BEGIN EXTRACTED DATA

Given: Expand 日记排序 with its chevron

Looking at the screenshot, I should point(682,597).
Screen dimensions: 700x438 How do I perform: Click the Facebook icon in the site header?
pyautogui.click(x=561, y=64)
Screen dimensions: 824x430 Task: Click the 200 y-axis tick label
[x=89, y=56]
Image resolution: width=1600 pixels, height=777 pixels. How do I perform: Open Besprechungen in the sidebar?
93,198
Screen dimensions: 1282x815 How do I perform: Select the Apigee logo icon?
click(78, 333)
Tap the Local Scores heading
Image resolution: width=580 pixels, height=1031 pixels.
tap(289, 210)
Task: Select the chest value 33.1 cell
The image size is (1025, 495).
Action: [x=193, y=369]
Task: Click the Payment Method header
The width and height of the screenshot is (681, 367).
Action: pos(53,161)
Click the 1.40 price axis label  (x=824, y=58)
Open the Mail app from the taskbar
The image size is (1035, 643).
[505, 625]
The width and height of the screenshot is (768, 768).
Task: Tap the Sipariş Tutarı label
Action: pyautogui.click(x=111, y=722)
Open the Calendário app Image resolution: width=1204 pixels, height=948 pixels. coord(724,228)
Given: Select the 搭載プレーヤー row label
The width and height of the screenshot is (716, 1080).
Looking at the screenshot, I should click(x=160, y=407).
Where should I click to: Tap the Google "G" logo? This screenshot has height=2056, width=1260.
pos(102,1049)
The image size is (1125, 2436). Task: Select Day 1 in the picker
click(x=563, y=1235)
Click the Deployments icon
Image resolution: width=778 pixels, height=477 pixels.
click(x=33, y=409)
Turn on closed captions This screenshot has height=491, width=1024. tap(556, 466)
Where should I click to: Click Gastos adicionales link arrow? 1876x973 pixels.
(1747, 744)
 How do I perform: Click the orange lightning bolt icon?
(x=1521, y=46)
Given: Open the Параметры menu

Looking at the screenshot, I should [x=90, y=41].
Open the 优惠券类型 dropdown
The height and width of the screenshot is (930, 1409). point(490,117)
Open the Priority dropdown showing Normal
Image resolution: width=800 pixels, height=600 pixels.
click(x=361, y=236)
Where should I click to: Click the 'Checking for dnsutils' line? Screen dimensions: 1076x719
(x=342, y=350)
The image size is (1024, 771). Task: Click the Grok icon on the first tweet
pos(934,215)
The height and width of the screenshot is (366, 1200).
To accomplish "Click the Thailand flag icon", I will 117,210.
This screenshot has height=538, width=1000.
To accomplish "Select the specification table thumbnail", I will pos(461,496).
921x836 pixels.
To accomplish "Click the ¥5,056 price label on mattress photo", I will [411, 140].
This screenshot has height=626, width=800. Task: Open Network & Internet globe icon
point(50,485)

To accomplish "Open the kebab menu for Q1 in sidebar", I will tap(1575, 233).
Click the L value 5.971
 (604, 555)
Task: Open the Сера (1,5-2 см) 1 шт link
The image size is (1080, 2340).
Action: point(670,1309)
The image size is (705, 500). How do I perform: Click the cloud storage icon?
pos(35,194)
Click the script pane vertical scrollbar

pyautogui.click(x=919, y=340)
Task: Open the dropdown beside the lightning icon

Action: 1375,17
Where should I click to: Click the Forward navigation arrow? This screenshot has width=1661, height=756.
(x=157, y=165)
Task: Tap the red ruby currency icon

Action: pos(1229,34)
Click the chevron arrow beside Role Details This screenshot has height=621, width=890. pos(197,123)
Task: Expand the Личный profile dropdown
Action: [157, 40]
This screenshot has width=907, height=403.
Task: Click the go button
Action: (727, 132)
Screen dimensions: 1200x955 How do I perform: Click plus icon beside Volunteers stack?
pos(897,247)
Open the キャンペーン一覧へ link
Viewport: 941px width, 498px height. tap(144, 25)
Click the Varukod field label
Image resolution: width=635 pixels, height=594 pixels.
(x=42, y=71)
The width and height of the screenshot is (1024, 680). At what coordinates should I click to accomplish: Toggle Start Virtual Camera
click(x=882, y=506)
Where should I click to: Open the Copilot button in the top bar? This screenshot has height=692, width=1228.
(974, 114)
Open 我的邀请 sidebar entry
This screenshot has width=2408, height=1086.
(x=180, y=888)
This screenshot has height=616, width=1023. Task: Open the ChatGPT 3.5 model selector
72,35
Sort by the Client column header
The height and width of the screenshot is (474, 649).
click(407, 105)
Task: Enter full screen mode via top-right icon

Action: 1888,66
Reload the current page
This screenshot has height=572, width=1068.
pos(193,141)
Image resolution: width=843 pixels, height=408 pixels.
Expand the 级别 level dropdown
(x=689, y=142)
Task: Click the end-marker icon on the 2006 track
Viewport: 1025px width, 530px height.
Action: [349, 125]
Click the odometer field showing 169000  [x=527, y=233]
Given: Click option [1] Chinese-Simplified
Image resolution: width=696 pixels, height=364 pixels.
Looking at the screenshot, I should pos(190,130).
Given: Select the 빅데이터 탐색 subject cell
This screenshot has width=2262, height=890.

END EXTRACTED DATA

*EXERCISE DETAILS*
Your answer should consist of every line from the entries that holds "showing".

*RESPONSE FOR THIS EXERCISE*
Open the Priority dropdown showing Normal
Click the odometer field showing 169000  [x=527, y=233]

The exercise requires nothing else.